(Saved data entries)
***
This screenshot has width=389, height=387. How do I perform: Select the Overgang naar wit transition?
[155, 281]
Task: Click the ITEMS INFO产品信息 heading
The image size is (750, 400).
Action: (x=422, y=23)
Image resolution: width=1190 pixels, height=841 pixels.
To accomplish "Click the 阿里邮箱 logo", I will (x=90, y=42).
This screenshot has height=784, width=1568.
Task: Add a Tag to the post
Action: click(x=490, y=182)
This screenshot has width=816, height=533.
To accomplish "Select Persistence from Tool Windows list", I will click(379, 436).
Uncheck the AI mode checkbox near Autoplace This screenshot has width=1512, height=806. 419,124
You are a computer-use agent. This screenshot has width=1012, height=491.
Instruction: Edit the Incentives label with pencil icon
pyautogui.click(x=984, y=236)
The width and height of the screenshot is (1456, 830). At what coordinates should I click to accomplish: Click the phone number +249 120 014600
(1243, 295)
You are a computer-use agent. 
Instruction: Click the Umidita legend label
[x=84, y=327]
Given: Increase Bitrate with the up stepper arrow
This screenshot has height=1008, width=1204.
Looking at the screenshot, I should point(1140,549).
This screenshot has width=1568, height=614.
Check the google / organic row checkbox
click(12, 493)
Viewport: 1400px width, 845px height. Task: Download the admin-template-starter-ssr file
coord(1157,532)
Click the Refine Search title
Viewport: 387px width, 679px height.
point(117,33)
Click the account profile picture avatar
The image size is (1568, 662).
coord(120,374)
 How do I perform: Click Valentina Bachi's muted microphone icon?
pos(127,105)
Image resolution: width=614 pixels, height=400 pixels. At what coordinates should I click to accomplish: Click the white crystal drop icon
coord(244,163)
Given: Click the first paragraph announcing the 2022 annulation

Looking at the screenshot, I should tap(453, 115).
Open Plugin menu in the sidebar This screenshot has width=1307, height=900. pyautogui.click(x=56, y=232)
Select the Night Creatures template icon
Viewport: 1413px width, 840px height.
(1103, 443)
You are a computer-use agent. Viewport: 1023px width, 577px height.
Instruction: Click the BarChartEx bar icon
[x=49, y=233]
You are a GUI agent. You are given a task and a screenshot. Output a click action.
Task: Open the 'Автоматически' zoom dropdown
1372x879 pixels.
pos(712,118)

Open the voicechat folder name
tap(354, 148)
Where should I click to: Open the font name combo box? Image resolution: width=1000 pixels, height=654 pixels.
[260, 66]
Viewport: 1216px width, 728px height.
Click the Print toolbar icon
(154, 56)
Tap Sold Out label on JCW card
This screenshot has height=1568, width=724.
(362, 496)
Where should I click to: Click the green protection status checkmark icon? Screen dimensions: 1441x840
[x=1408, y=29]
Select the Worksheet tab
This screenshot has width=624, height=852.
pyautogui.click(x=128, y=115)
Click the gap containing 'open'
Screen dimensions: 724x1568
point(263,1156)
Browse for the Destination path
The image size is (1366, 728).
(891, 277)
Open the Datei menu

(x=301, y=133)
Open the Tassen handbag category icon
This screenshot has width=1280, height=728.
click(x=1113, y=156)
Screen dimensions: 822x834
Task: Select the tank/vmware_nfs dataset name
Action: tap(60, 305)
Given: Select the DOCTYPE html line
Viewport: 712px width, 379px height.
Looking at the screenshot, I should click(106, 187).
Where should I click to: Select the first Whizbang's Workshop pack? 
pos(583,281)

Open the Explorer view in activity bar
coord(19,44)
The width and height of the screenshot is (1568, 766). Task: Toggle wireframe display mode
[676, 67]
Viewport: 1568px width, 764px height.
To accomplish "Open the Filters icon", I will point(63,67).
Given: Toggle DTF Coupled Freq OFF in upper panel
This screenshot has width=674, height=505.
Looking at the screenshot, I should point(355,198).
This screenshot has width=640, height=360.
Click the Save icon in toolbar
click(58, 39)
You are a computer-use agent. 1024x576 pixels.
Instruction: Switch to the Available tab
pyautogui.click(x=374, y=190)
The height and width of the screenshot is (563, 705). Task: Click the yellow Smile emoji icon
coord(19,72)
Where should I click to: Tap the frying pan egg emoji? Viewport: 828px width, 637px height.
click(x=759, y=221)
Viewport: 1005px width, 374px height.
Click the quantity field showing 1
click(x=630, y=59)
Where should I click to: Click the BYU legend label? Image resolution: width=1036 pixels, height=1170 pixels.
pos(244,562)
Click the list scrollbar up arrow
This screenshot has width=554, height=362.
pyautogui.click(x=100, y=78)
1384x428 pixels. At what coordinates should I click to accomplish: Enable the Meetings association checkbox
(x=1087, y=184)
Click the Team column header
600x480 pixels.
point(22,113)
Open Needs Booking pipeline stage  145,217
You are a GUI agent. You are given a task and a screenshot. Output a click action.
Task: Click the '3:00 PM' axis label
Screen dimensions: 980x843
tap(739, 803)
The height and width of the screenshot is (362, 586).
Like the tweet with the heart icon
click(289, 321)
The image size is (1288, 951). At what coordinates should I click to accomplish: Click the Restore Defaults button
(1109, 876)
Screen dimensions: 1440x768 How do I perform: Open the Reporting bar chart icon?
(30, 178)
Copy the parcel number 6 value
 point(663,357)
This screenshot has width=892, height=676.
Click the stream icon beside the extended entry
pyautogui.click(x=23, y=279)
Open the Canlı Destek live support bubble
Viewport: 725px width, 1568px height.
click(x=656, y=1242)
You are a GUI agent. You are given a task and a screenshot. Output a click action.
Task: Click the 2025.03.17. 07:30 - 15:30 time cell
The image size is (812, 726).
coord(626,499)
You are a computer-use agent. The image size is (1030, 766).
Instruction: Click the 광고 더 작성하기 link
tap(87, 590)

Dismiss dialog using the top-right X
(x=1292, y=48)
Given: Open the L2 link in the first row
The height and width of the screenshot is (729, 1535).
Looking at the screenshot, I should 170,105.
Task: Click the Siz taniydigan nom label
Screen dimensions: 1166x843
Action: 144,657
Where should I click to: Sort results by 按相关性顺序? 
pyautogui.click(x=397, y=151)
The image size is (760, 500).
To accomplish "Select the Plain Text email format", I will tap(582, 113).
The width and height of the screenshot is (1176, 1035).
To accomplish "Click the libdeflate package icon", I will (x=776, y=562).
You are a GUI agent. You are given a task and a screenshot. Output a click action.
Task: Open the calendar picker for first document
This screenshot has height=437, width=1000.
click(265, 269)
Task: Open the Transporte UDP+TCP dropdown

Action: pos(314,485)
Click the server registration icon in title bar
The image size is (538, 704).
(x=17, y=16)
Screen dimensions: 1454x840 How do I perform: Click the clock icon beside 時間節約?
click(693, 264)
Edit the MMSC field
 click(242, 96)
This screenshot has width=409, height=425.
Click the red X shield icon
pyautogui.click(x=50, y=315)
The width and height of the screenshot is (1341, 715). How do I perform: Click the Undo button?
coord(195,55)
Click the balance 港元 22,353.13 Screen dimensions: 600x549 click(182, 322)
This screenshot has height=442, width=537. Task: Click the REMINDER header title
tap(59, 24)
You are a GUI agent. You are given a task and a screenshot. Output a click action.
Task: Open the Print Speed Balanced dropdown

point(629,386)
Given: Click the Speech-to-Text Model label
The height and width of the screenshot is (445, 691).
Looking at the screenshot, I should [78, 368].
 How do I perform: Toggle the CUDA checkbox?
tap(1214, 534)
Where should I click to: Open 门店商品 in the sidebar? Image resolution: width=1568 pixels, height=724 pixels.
***
(WHAT NEEDS TO BE DONE):
Rewrite all of the entries above, replacing every occurrence of "Instruction" with "Goal" and leaving everything else unchanged.

(SOLUTION):
This screenshot has width=389, height=387. How do I perform: Select the Overgang naar wit transition?
[155, 281]
Task: Click the ITEMS INFO产品信息 heading
The image size is (750, 400).
Action: (x=422, y=23)
Image resolution: width=1190 pixels, height=841 pixels.
To accomplish "Click the 阿里邮箱 logo", I will (x=90, y=42).
This screenshot has height=784, width=1568.
Task: Add a Tag to the post
Action: click(x=490, y=182)
This screenshot has width=816, height=533.
To accomplish "Select Persistence from Tool Windows list", I will click(379, 436).
Uncheck the AI mode checkbox near Autoplace This screenshot has width=1512, height=806. 419,124
You are a computer-use agent. This screenshot has width=1012, height=491.
Goal: Edit the Incentives label with pencil icon
pyautogui.click(x=984, y=236)
The width and height of the screenshot is (1456, 830). At what coordinates should I click to accomplish: Click the phone number +249 120 014600
(1243, 295)
You are a computer-use agent. 
Goal: Click the Umidita legend label
[x=84, y=327]
Given: Increase Bitrate with the up stepper arrow
This screenshot has height=1008, width=1204.
Looking at the screenshot, I should point(1140,549).
This screenshot has width=1568, height=614.
Check the google / organic row checkbox
click(12, 493)
Viewport: 1400px width, 845px height. Task: Download the admin-template-starter-ssr file
coord(1157,532)
Click the Refine Search title
Viewport: 387px width, 679px height.
point(117,33)
Click the account profile picture avatar
The image size is (1568, 662).
coord(120,374)
 How do I perform: Click Valentina Bachi's muted microphone icon?
pos(127,105)
Image resolution: width=614 pixels, height=400 pixels. At what coordinates should I click to accomplish: Click the white crystal drop icon
coord(244,163)
Given: Click the first paragraph announcing the 2022 annulation

Looking at the screenshot, I should tap(453, 115).
Open Plugin menu in the sidebar This screenshot has width=1307, height=900. pyautogui.click(x=56, y=232)
Select the Night Creatures template icon
Viewport: 1413px width, 840px height.
(1103, 443)
You are a computer-use agent. Viewport: 1023px width, 577px height.
Goal: Click the BarChartEx bar icon
[x=49, y=233]
You are a GUI agent. You are given a task and a screenshot. Output a click action.
Task: Open the 'Автоматически' zoom dropdown
1372x879 pixels.
pos(712,118)

Open the voicechat folder name
tap(354, 148)
Where should I click to: Open the font name combo box? Image resolution: width=1000 pixels, height=654 pixels.
[260, 66]
Viewport: 1216px width, 728px height.
Click the Print toolbar icon
(154, 56)
Tap Sold Out label on JCW card
This screenshot has height=1568, width=724.
(362, 496)
Where should I click to: Click the green protection status checkmark icon? Screen dimensions: 1441x840
[x=1408, y=29]
Select the Worksheet tab
This screenshot has width=624, height=852.
pyautogui.click(x=128, y=115)
Click the gap containing 'open'
Screen dimensions: 724x1568
point(263,1156)
Browse for the Destination path
The image size is (1366, 728).
(891, 277)
Open the Datei menu

(x=301, y=133)
Open the Tassen handbag category icon
This screenshot has width=1280, height=728.
click(x=1113, y=156)
Screen dimensions: 822x834
Task: Select the tank/vmware_nfs dataset name
Action: tap(60, 305)
Given: Select the DOCTYPE html line
Viewport: 712px width, 379px height.
Looking at the screenshot, I should click(106, 187).
Where should I click to: Select the first Whizbang's Workshop pack? 
pos(583,281)

Open the Explorer view in activity bar
coord(19,44)
The width and height of the screenshot is (1568, 766). Task: Toggle wireframe display mode
[676, 67]
Viewport: 1568px width, 764px height.
To accomplish "Open the Filters icon", I will point(63,67).
Given: Toggle DTF Coupled Freq OFF in upper panel
This screenshot has width=674, height=505.
Looking at the screenshot, I should point(355,198).
This screenshot has width=640, height=360.
Click the Save icon in toolbar
click(58, 39)
You are a computer-use agent. 1024x576 pixels.
Goal: Switch to the Available tab
pyautogui.click(x=374, y=190)
The height and width of the screenshot is (563, 705). Task: Click the yellow Smile emoji icon
coord(19,72)
Where should I click to: Tap the frying pan egg emoji? Viewport: 828px width, 637px height.
click(x=759, y=221)
Viewport: 1005px width, 374px height.
Click the quantity field showing 1
click(x=630, y=59)
Where should I click to: Click the BYU legend label? Image resolution: width=1036 pixels, height=1170 pixels.
pos(244,562)
Click the list scrollbar up arrow
This screenshot has width=554, height=362.
pyautogui.click(x=100, y=78)
1384x428 pixels. At what coordinates should I click to accomplish: Enable the Meetings association checkbox
(x=1087, y=184)
Click the Team column header
600x480 pixels.
point(22,113)
Open Needs Booking pipeline stage  145,217
You are a GUI agent. You are given a task and a screenshot. Output a click action.
Task: Click the '3:00 PM' axis label
Screen dimensions: 980x843
tap(739, 803)
The height and width of the screenshot is (362, 586).
Like the tweet with the heart icon
click(289, 321)
The image size is (1288, 951). At what coordinates should I click to accomplish: Click the Restore Defaults button
(1109, 876)
Screen dimensions: 1440x768 How do I perform: Open the Reporting bar chart icon?
(30, 178)
Copy the parcel number 6 value
 point(663,357)
This screenshot has width=892, height=676.
Click the stream icon beside the extended entry
pyautogui.click(x=23, y=279)
Open the Canlı Destek live support bubble
Viewport: 725px width, 1568px height.
click(x=656, y=1242)
You are a GUI agent. You are given a task and a screenshot. Output a click action.
Task: Click the 2025.03.17. 07:30 - 15:30 time cell
The image size is (812, 726).
coord(626,499)
You are a computer-use agent. The image size is (1030, 766).
Goal: Click the 광고 더 작성하기 link
tap(87, 590)

Dismiss dialog using the top-right X
(x=1292, y=48)
Given: Open the L2 link in the first row
The height and width of the screenshot is (729, 1535).
Looking at the screenshot, I should 170,105.
Task: Click the Siz taniydigan nom label
Screen dimensions: 1166x843
Action: 144,657
Where should I click to: Sort results by 按相关性顺序? 
pyautogui.click(x=397, y=151)
The image size is (760, 500).
To accomplish "Select the Plain Text email format", I will tap(582, 113).
The width and height of the screenshot is (1176, 1035).
To accomplish "Click the libdeflate package icon", I will (x=776, y=562).
You are a GUI agent. You are given a task and a screenshot. Output a click action.
Task: Open the calendar picker for first document
This screenshot has height=437, width=1000.
click(265, 269)
Task: Open the Transporte UDP+TCP dropdown

Action: pos(314,485)
Click the server registration icon in title bar
The image size is (538, 704).
(x=17, y=16)
Screen dimensions: 1454x840 How do I perform: Click the clock icon beside 時間節約?
click(693, 264)
Edit the MMSC field
 click(242, 96)
This screenshot has width=409, height=425.
Click the red X shield icon
pyautogui.click(x=50, y=315)
The width and height of the screenshot is (1341, 715). How do I perform: Click the Undo button?
coord(195,55)
Click the balance 港元 22,353.13 Screen dimensions: 600x549 click(182, 322)
This screenshot has height=442, width=537. Task: Click the REMINDER header title
tap(59, 24)
You are a GUI agent. You are given a task and a screenshot. Output a click action.
Task: Open the Print Speed Balanced dropdown

point(629,386)
Given: Click the Speech-to-Text Model label
The height and width of the screenshot is (445, 691).
Looking at the screenshot, I should [78, 368].
 How do I perform: Toggle the CUDA checkbox?
tap(1214, 534)
Where should I click to: Open 门店商品 in the sidebar? Image resolution: width=1568 pixels, height=724 pixels.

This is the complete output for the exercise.